**Exercise requirements:** Extract, verbatim, the lines of the material from the line containing "Select checkbox for the demouser row" through the line containing "pyautogui.click(x=133, y=189)", with both of those lines included.

[start Rows]

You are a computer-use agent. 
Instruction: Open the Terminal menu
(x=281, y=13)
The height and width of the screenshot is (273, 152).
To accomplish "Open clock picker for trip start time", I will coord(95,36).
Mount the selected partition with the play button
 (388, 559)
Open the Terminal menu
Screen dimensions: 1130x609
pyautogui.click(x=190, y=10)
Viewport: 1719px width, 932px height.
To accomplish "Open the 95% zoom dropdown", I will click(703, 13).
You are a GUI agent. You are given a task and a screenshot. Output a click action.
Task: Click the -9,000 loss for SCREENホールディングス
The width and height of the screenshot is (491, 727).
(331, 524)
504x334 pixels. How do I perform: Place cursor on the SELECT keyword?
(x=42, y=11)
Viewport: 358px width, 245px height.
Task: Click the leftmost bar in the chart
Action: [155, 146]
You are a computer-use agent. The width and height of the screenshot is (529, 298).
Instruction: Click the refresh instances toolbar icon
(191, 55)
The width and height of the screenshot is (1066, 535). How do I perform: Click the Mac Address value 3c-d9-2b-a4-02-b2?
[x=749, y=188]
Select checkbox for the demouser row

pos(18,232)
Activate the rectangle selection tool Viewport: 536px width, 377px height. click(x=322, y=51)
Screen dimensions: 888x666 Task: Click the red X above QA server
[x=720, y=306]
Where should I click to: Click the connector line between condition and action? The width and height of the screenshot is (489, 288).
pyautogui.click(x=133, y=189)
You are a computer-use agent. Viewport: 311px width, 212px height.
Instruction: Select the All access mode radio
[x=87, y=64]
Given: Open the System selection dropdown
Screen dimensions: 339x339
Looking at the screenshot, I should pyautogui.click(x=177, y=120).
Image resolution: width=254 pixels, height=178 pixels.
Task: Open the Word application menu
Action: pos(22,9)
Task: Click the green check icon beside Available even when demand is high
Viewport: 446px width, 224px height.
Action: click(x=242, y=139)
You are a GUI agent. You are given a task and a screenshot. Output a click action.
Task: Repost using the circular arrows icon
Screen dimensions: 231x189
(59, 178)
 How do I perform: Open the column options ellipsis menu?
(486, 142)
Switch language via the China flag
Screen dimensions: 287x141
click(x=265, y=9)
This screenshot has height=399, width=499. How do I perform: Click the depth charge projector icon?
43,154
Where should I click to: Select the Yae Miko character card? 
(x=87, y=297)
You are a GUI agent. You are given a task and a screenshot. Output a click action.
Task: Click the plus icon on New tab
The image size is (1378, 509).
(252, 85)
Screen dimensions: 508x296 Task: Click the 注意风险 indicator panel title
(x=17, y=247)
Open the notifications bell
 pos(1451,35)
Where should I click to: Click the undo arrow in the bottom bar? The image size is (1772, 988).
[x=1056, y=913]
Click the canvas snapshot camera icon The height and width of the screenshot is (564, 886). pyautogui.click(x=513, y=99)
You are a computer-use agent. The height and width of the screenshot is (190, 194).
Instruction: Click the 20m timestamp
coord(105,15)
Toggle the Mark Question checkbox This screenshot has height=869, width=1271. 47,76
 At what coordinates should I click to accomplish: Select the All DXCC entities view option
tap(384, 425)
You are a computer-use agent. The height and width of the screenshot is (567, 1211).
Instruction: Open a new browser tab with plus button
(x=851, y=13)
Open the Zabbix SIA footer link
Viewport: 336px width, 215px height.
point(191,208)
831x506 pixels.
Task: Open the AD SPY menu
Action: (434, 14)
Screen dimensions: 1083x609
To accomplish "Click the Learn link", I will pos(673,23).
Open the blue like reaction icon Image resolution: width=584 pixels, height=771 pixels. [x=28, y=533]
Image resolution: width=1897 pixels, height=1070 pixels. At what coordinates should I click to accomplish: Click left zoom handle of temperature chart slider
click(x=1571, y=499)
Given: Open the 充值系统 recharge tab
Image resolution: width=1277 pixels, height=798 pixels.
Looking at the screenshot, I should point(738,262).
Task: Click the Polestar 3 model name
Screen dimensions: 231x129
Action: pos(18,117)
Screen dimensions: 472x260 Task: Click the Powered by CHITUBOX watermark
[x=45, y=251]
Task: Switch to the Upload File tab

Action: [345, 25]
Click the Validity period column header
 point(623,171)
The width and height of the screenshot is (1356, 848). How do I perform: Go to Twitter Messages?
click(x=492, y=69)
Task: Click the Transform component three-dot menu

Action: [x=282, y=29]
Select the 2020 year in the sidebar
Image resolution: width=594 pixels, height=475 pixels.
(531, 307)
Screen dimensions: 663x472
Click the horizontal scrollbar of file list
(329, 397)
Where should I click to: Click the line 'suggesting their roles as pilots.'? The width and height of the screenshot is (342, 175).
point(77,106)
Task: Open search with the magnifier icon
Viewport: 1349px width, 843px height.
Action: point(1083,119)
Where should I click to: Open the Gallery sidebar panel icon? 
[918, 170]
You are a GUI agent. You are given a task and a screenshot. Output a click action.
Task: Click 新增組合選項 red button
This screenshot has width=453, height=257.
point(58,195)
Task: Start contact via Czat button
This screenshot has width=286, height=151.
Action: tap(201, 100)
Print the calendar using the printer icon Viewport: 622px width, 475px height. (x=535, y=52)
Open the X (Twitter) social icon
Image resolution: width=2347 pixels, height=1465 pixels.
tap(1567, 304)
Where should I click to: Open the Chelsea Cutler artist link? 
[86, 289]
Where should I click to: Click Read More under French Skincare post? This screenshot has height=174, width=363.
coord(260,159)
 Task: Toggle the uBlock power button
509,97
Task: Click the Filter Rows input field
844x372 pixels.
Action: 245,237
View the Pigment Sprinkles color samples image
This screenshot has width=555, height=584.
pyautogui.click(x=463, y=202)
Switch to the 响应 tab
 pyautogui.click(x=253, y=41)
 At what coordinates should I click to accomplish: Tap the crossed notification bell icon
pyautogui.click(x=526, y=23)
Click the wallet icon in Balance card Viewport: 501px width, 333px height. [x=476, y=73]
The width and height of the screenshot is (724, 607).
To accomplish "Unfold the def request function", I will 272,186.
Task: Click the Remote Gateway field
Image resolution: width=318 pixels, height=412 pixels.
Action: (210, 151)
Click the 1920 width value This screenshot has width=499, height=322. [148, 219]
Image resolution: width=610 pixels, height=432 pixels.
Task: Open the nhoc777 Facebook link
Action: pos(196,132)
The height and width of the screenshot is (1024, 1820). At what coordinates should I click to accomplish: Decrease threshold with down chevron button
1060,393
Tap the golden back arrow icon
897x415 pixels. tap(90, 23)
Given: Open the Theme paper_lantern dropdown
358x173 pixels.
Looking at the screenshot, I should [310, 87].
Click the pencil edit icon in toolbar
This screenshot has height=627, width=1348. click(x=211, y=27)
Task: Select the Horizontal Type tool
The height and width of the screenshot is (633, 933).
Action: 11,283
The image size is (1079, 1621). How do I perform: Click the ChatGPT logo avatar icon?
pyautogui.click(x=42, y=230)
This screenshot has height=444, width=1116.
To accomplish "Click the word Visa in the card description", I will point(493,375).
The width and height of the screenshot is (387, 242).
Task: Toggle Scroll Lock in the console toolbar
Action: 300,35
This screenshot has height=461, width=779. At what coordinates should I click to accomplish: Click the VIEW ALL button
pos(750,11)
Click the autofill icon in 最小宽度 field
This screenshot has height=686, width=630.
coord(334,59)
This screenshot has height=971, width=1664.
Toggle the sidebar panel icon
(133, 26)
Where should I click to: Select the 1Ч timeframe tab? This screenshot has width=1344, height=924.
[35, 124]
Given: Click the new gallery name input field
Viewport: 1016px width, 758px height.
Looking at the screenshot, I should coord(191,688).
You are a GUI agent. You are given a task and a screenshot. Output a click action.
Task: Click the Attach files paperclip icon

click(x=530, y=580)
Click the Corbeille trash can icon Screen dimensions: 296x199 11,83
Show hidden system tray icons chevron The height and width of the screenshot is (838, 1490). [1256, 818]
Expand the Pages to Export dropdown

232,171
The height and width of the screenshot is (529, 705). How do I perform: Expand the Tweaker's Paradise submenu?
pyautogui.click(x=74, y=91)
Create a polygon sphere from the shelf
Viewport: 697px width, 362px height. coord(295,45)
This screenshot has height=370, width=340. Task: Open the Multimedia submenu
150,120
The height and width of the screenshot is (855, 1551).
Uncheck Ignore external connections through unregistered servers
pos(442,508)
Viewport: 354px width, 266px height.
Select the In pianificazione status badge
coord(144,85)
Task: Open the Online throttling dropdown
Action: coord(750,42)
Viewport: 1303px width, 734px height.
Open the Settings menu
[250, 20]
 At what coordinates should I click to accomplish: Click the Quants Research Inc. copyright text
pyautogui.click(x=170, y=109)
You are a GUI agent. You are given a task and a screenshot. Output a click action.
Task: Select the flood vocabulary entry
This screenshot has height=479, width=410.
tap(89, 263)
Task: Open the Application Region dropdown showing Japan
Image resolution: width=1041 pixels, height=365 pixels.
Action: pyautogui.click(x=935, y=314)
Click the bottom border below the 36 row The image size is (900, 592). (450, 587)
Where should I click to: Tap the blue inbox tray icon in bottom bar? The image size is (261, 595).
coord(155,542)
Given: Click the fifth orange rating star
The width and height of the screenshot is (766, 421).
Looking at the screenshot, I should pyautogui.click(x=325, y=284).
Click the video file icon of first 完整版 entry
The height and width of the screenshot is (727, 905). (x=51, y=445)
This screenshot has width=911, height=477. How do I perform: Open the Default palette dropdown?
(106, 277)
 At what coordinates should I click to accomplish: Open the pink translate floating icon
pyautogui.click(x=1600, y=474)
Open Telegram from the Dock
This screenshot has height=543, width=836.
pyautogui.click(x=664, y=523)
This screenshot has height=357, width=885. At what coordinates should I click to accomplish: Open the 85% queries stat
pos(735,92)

[end Rows]

**Answer for this exercise:**
Select checkbox for the demouser row

pos(18,232)
Activate the rectangle selection tool Viewport: 536px width, 377px height. click(x=322, y=51)
Screen dimensions: 888x666 Task: Click the red X above QA server
[x=720, y=306]
Where should I click to: Click the connector line between condition and action? The width and height of the screenshot is (489, 288).
pyautogui.click(x=133, y=189)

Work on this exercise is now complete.